Bild: Sprachprüfung an der FU Berlin in Vor-Corona-Zeiten: Studierende wollen …
Berlin taz | Nach einem langen Beteiligungsprozess gehen die Forderungen
der Beteiligten deutlich auseinander: Bis Ende der letzten Woche konnten
die Verbände der Hochschulangehörigen nämlich zum neuen Entwurf des
Berliner Hochschulgesetzes (BerlHG) Stellung nehmen. Auf der einen Seite
sind das Grüne und Linke sowie [1][die Studierenden] und Gewerkschaften,
die sich einen grundlegenderen Wandel wünschen. Auf der anderen Seite
befinden sich die Senatsverwaltung, die SPD und die Hochschulleitungen, die
eher an den bisherigen Strukturen festhalten wollen. „Wir können die
Hochschulen jetzt nicht in Grundordnungsdebatten stürzen, denn aktuell
steht die Pandemie im Vordergrund“, erklärt etwa Ina Czyborra,
wissenschaftspolitische Sprecherin der SPD-Fraktion, gegenüber der taz.

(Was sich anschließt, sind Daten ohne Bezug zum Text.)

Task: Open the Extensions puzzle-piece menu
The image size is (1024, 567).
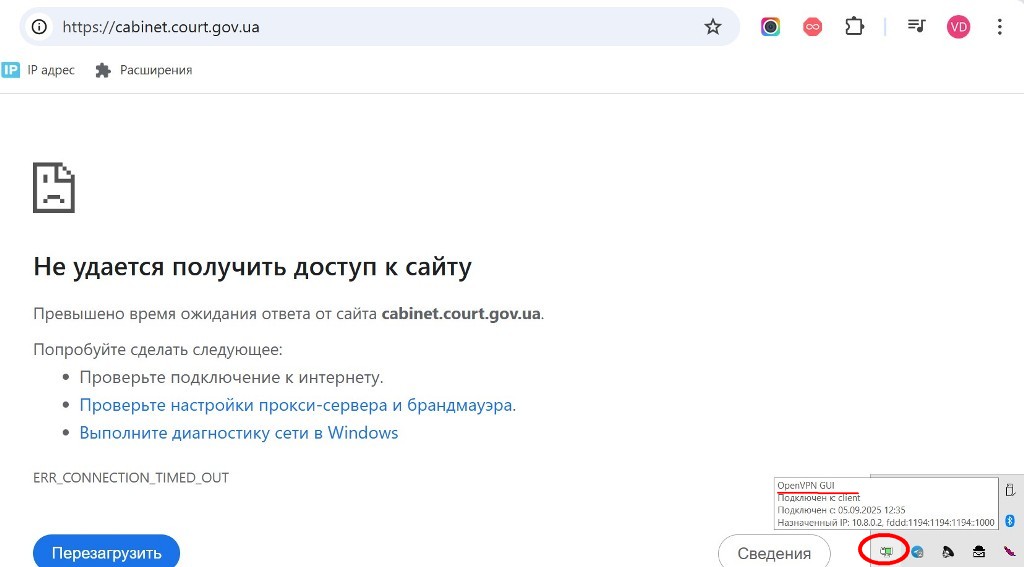Action: [x=854, y=27]
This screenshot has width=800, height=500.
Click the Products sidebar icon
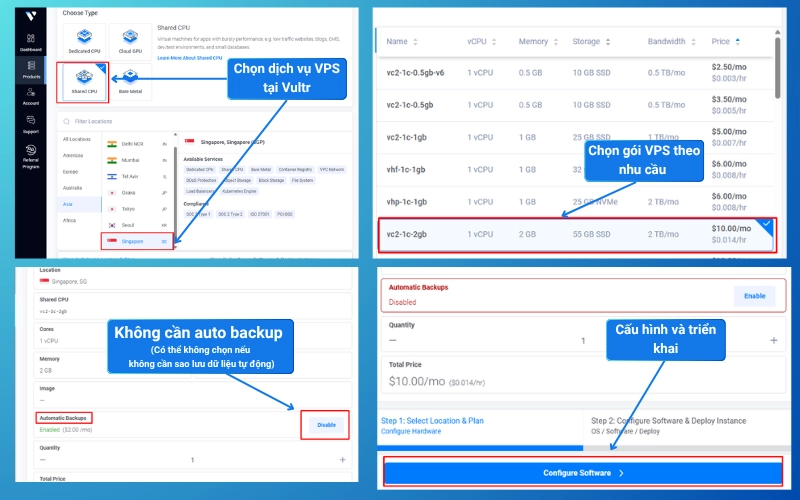pos(28,70)
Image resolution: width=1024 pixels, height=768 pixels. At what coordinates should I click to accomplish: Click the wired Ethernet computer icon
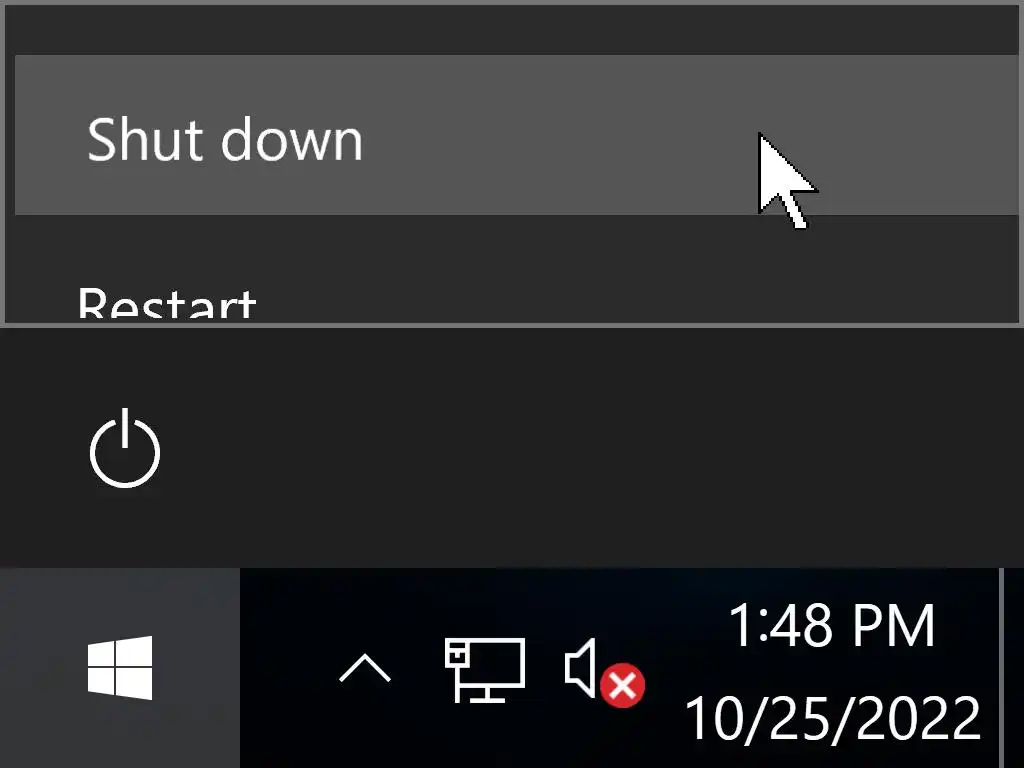point(484,669)
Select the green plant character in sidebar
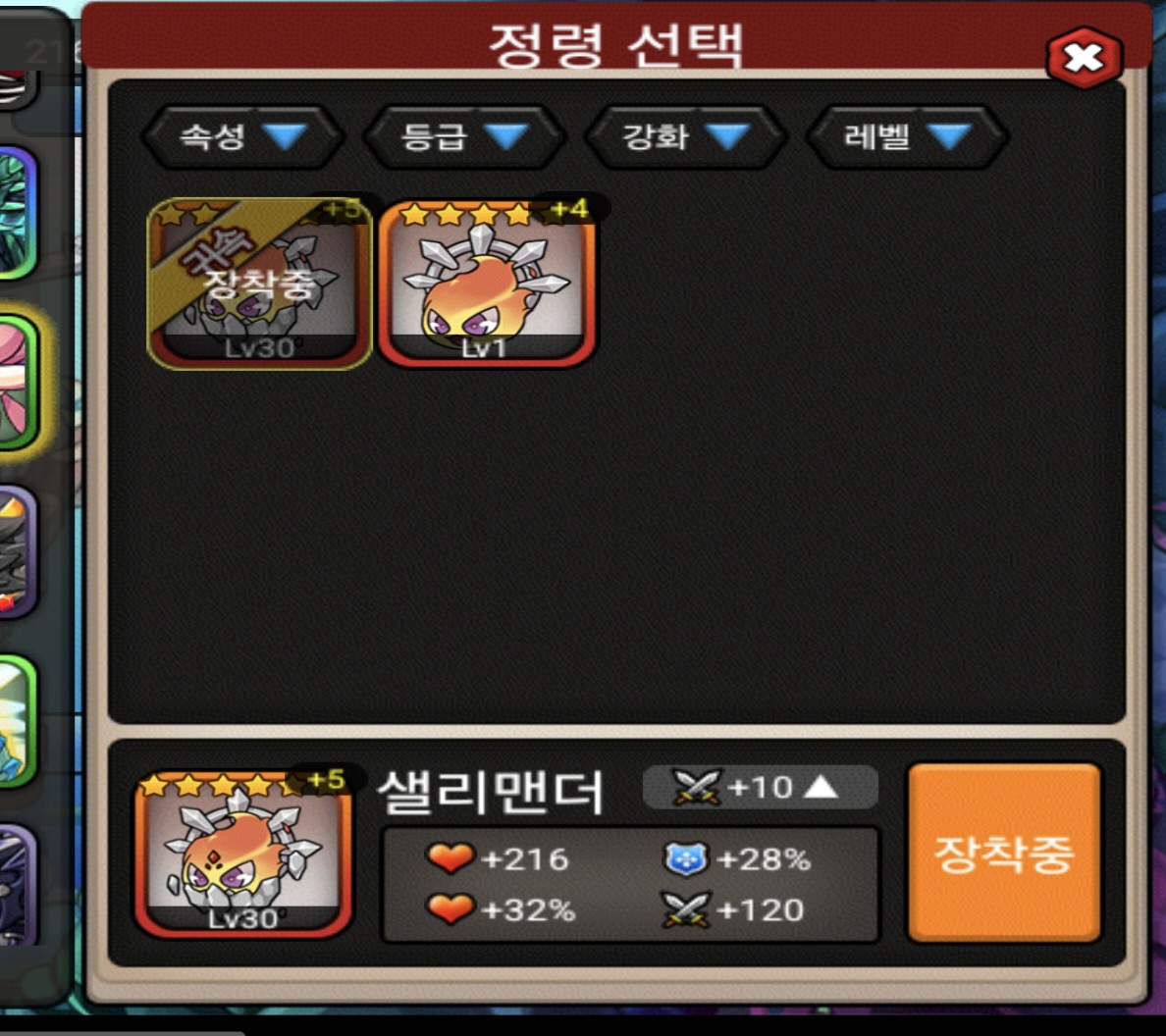The width and height of the screenshot is (1166, 1036). [18, 213]
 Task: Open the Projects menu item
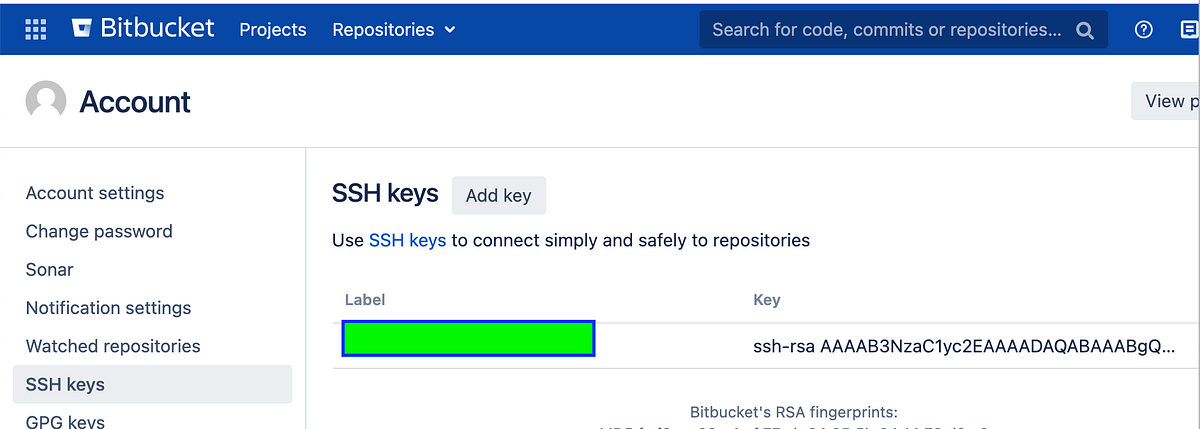[x=273, y=30]
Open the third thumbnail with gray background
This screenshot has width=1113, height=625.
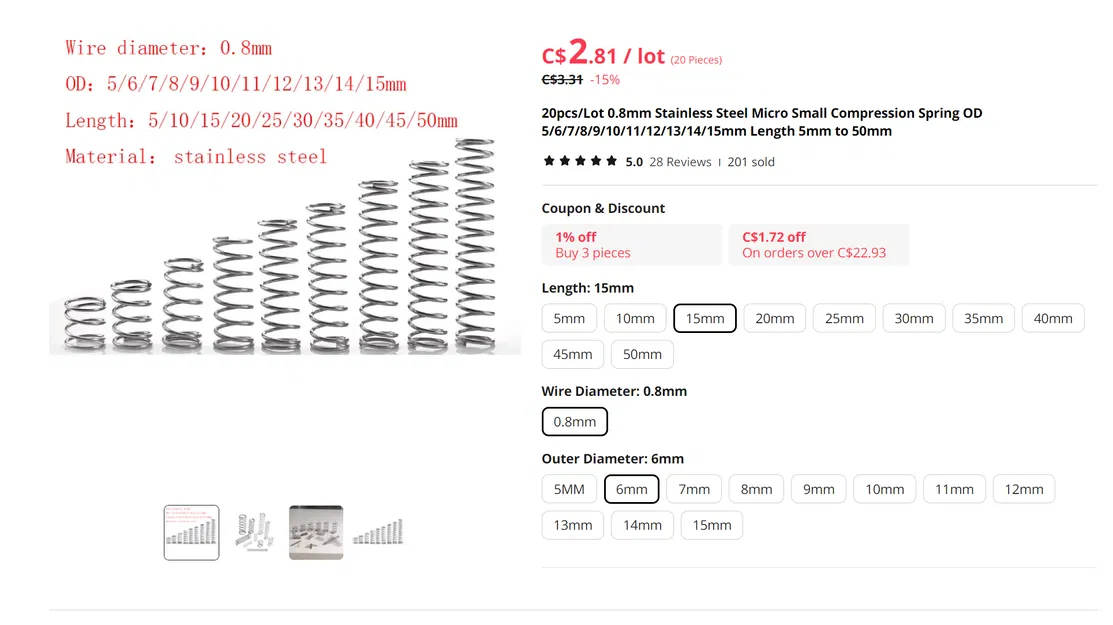pos(316,532)
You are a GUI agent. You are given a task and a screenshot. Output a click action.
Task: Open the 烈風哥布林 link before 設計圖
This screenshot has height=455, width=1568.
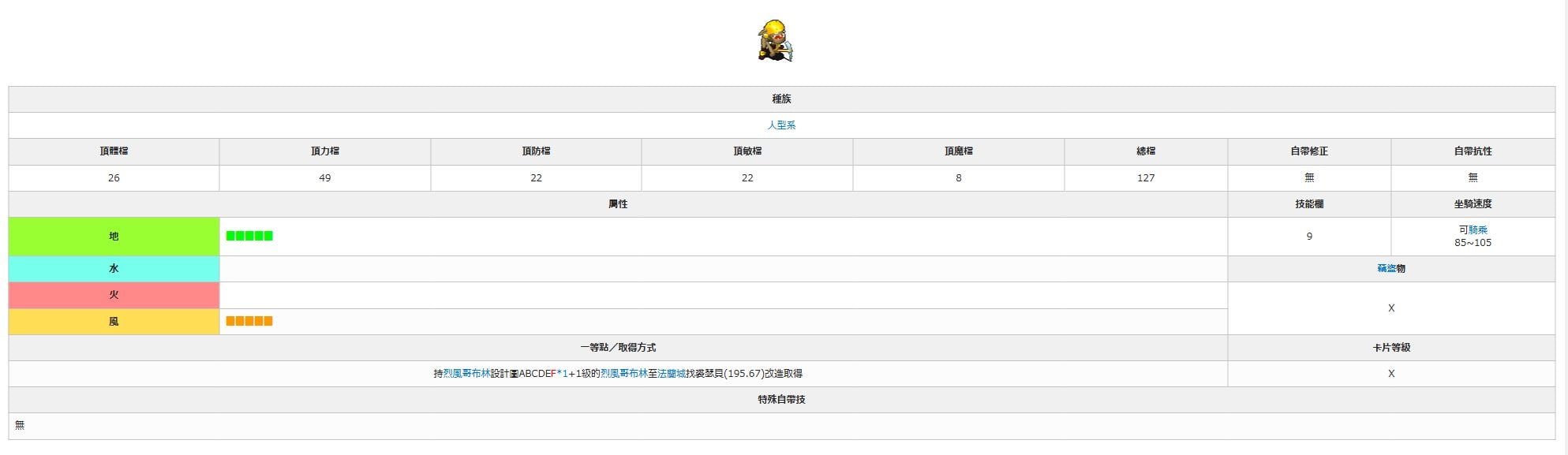tap(466, 374)

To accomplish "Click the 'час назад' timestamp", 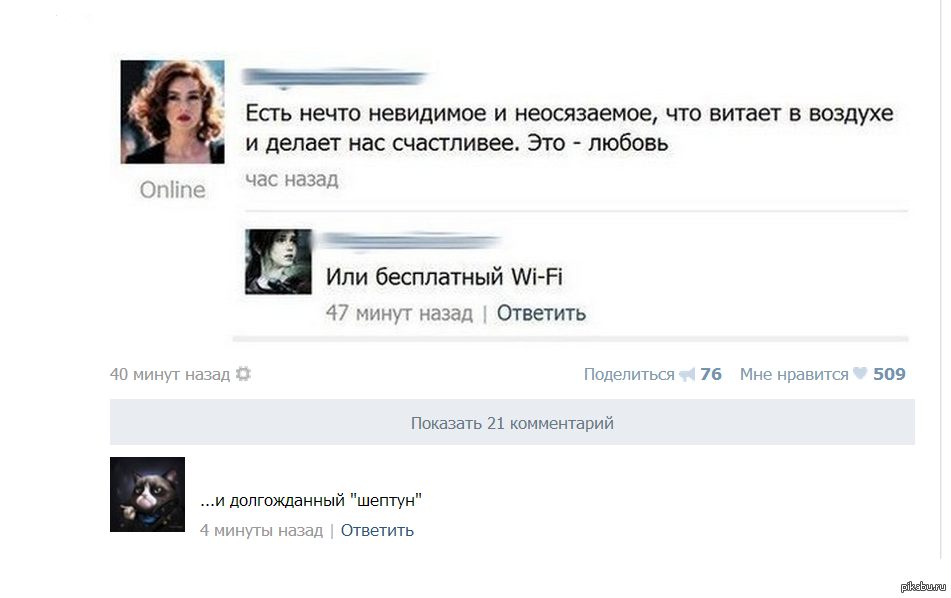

Dennoch wird sich an den Hochschulen einiges ändern, wofür es durchaus Lob
gibt: Mit Nachhaltigkeitskonzepten sollen die Hochschulen der Klimakrise
begegnen, Diversitätsbeauftragte und Antidiskriminierungsstellen sollen
dafür sorgen, dass sich [2][die Vielfalt Berlins] auch in den Hörsälen vor
und hinter dem Podium wiederfindet und wohl fühlt. Junge Eltern, Pflegende
und Berufstätige werden sich über die ausgeweitete Möglichkeit des
Teilzeitstudiums freuen und Wissenschaftler:innen sollen künftig
weniger prekär lehren und forschen. Und um den akademischen Betrieb
nachvollziehbarer und demokratischer zu gestalten, sollen Hochschulgremien
unabhängige Informationen von einem sogenannten Gremienreferat erhalten.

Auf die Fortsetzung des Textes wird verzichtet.